We all have our own unique style of writing for preferred genres. For some of us it’s crime thrillers or romance novels and for others it’s science fiction or stories for kids. For me it’s poetry.

Whatever the style, I have great regard for the creative expertise of any poet or author who puts their work out there for the rest of us to read. Centuries ago, poets such as Shelley (both Percy and Mary), Lord Byron, Coleridge and Wordsworth wrote convoluted wordage in long-winded stanzas. Compared with today their poetry was flowery and romantic – glamorised depictions of landscape and life in Regency England.

But fashions change and writing is no different. Today’s language and sentence length would probably make the Regency poets turn in their graves. But that doesn’t mean their poetry isn’t worth revisiting. If poetry and stories are well-written, they’re worth re-reading regardless of how flowery or out of date the language seems.

Poetry today is vastly different to past generations. The hard and fast rules of a sonnet or villanelle or even for that matter traditional rhyming poetry, don’t apply to free verse which can be in any shape, form or font. But given this freedom and easing of hard and fast rules, are today’s poets hitting the mark? Will today’s poetry stand the test of time?

The answer is yes, particularly when poets accurately and honestly write in their own unique style, depicting landscape and life as they see it. Poetry is all about communication, it’s all about setting a scene for the reader to say “yes, I can relate to this poem”… “that’s exactly how it is”… “this poet is holding a mirror to my experiences, my thoughts and dreams.”

A classic example of a unique writing style was poet and short story writer Henry Lawson (1867-1922). Born and raised in post-colonial Australia, Lawson was frequently criticised for not adhering to a ‘British’ writing model. He was the first Australian author to write honestly about the land and the people he lived alongside. He used Australian vernacular (language, slang, idioms) and he depicted the true landscape – drought, floods, hardship, a nation struggling with it’s own identity and he did this using short sentences, simple plots, realism and humour. A great observer of people, Lawson was a first person narrator and a master of understatement. He avoided exaggeration or overstatement and he wrote from experience – he related the present to the past. His readership responded because his experiences mirrored theirs. People resonated with Lawson’s depiction of  landscape and life and his literary legacy continues to survive.

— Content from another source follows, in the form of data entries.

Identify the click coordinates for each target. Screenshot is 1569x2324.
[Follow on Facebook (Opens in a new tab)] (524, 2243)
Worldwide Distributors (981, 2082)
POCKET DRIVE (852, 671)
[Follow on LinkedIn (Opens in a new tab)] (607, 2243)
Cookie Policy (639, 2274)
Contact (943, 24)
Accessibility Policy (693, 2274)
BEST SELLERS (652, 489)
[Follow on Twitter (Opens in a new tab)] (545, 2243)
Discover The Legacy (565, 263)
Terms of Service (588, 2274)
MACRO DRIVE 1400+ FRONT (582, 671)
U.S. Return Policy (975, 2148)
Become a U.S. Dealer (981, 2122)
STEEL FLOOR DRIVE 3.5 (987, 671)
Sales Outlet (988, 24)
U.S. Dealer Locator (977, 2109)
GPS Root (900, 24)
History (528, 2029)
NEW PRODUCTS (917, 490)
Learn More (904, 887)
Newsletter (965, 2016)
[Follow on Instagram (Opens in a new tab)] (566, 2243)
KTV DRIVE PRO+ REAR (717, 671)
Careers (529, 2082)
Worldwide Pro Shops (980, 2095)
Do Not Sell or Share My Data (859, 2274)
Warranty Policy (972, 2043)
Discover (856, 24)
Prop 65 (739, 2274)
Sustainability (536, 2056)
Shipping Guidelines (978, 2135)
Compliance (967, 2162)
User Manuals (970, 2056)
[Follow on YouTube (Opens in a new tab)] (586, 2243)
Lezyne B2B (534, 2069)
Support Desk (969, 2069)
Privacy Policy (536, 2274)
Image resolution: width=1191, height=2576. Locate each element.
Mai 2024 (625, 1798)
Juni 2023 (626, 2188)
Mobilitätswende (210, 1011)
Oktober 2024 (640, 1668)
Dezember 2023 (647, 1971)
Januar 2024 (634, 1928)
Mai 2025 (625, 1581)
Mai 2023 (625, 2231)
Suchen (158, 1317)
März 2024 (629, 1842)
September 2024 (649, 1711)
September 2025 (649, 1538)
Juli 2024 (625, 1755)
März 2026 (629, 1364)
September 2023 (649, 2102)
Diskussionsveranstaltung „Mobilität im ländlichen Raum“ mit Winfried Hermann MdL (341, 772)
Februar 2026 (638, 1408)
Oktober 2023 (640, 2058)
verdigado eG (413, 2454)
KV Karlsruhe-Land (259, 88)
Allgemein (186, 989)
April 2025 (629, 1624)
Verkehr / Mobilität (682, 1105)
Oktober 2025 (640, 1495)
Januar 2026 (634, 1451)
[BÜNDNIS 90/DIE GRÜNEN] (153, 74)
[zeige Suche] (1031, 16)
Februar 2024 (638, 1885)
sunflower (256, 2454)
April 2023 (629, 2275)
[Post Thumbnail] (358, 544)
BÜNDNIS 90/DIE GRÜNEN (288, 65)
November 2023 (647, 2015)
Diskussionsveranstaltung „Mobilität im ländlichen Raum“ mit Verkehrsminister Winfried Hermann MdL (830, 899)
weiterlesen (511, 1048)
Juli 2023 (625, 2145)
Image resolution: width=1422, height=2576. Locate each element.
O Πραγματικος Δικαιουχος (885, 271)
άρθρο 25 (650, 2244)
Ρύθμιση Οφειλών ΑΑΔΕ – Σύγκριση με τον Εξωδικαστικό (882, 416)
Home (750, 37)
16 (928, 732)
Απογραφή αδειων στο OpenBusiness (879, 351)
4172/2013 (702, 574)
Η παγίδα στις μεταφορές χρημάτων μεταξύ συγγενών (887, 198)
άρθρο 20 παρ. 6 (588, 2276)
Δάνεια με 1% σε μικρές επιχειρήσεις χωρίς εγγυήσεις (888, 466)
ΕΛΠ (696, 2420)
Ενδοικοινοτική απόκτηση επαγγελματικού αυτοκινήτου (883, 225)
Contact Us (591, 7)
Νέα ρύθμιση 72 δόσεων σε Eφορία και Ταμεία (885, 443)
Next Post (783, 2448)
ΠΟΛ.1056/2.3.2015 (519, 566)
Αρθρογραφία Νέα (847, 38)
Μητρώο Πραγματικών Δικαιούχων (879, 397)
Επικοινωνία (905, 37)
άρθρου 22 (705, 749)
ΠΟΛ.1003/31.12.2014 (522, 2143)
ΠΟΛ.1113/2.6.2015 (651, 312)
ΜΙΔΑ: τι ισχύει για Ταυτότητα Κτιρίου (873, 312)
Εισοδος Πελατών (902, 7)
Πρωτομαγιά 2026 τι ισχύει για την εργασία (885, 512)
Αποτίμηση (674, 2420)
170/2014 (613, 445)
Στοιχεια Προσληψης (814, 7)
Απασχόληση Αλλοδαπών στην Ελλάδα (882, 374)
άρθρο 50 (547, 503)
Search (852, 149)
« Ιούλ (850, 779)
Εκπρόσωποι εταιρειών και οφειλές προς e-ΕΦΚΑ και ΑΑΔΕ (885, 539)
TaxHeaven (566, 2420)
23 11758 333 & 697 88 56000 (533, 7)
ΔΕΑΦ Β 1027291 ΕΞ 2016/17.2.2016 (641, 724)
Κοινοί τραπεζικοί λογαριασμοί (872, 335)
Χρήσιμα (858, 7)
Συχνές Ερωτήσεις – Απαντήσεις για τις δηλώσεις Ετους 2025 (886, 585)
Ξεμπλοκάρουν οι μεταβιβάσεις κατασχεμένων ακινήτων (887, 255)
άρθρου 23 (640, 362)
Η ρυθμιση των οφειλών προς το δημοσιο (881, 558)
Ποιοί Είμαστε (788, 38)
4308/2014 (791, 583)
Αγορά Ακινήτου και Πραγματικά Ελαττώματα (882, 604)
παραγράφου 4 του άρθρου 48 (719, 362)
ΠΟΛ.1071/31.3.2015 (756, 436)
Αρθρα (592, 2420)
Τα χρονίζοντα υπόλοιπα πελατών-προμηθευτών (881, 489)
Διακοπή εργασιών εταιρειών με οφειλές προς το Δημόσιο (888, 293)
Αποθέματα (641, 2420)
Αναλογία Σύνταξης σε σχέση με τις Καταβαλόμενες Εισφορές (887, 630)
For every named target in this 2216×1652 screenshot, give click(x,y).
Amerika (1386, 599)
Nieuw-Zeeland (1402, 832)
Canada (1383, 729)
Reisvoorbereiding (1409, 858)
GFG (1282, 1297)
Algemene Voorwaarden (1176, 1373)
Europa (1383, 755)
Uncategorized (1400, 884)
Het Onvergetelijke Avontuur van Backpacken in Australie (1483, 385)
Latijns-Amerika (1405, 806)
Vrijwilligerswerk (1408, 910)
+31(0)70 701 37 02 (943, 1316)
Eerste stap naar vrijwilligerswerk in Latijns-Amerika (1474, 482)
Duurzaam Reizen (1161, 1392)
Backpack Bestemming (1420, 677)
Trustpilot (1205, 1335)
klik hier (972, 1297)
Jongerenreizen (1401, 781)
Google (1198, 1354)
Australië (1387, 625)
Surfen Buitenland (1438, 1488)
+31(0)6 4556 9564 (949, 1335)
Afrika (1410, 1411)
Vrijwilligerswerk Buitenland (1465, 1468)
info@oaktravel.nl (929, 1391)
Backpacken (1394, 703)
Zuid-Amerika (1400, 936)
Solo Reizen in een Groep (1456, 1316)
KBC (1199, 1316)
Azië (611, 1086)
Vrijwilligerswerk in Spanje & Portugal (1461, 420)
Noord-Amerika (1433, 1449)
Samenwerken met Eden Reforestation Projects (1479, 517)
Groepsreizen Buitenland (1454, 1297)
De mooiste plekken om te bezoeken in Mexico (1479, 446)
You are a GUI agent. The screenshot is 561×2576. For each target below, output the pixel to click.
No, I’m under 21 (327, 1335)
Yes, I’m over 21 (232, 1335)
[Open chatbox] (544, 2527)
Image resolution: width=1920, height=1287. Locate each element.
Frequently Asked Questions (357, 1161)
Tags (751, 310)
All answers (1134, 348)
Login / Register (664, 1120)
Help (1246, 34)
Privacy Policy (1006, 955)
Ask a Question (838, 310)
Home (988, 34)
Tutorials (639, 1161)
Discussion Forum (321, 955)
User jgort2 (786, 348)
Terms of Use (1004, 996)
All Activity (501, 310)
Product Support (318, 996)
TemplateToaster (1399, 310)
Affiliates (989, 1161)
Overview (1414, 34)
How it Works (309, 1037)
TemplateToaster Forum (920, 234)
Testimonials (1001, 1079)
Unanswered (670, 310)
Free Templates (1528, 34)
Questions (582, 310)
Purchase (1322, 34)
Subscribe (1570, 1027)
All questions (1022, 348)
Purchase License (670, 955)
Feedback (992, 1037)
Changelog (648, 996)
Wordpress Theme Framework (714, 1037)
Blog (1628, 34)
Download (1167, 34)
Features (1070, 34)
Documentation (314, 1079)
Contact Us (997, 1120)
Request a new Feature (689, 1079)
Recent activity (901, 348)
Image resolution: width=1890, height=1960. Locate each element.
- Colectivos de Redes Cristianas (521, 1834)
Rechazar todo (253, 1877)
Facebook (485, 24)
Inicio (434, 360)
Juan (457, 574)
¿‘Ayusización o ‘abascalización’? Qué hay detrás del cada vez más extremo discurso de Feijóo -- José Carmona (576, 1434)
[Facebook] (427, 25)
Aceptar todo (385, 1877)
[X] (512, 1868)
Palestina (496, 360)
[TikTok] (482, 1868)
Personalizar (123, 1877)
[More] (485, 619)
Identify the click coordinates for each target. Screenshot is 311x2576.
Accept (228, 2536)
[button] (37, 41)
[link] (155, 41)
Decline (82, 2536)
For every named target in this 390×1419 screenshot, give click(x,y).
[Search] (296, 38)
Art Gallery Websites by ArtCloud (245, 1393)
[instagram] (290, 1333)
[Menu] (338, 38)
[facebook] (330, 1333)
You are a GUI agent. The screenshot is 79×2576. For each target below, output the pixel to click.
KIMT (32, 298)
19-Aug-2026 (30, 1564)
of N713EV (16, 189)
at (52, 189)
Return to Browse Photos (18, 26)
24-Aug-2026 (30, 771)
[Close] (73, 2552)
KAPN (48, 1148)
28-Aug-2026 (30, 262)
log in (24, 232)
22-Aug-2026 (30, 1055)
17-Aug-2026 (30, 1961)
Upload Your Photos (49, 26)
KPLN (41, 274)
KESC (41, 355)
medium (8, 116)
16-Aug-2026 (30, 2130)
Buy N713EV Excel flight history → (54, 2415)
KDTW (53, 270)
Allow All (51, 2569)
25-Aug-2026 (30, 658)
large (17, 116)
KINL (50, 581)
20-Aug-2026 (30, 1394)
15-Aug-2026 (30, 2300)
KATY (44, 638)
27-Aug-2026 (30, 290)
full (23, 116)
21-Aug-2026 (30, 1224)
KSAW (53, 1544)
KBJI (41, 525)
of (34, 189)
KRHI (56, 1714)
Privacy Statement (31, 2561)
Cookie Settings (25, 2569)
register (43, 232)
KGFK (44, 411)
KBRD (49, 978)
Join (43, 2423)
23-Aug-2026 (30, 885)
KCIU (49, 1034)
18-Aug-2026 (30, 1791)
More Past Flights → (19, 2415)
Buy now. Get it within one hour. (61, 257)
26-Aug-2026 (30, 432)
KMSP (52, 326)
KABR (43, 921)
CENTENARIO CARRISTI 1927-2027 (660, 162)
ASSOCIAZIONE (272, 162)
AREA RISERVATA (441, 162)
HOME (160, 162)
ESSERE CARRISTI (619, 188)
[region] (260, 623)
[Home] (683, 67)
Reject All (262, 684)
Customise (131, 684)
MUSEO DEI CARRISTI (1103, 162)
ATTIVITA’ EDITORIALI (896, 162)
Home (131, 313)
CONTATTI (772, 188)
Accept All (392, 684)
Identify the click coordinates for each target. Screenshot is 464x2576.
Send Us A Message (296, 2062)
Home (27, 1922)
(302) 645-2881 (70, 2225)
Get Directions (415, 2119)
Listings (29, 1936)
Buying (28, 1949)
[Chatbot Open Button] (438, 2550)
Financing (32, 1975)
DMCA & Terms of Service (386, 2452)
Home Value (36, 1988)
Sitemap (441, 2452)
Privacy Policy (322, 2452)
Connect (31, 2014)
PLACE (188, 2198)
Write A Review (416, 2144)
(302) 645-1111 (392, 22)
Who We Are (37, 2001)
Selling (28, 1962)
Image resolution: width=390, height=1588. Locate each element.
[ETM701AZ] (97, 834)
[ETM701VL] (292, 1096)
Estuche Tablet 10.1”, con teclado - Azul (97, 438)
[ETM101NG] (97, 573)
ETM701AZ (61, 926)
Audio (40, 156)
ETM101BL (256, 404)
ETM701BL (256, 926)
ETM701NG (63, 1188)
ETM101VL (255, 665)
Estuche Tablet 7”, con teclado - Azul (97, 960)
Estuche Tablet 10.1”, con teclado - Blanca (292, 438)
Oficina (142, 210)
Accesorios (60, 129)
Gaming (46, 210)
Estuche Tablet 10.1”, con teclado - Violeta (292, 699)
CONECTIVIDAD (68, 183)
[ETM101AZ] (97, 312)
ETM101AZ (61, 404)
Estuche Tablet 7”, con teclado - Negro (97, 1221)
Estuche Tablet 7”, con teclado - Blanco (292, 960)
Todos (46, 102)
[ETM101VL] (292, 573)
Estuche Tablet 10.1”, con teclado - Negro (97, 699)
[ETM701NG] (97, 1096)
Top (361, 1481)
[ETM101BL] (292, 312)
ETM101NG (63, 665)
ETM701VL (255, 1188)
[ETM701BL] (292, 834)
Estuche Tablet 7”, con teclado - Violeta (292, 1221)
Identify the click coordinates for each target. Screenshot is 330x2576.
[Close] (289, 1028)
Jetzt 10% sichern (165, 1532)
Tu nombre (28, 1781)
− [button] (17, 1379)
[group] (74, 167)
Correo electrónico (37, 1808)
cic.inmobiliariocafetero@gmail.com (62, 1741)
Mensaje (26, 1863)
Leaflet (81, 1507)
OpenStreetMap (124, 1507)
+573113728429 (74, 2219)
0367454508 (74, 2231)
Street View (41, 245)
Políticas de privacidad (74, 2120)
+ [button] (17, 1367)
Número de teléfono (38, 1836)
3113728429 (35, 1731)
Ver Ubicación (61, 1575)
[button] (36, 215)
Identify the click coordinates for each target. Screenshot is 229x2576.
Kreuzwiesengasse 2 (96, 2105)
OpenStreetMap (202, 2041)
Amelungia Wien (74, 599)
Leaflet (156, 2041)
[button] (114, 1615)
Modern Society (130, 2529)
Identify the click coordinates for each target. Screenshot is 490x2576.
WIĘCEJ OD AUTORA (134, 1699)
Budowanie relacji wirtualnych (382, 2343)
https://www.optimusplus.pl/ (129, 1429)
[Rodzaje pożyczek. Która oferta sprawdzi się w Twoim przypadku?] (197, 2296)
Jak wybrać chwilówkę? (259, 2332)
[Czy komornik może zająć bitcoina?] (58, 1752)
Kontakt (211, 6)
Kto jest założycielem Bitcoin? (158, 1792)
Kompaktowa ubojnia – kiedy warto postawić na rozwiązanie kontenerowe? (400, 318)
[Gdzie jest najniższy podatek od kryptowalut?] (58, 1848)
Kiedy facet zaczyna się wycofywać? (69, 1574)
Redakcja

Regardless of how well we write, what we write, or how we express ourselves, if we write from the heart, from experience and/or knowledge, with accuracy and honesty, our voice is worth heeding, our writing worth reading. Developing our own unique style can take time and practice but when we write differently to everyone else and our words resonate with the reader, our literary voice has a good chance of surviving beyond our lifetime.

I recently found a copy of my first book of poetry in a second hand bookshop. My first thought was, ‘how sad, someone has given my book away’. Sadder still, was the fact that my poetry was only worth $2.00!!  Undeterred, I signed the inside cover and left a message to say ‘Enjoy the read’ and put it back on the shelf. Maybe now I’m worth $2.50??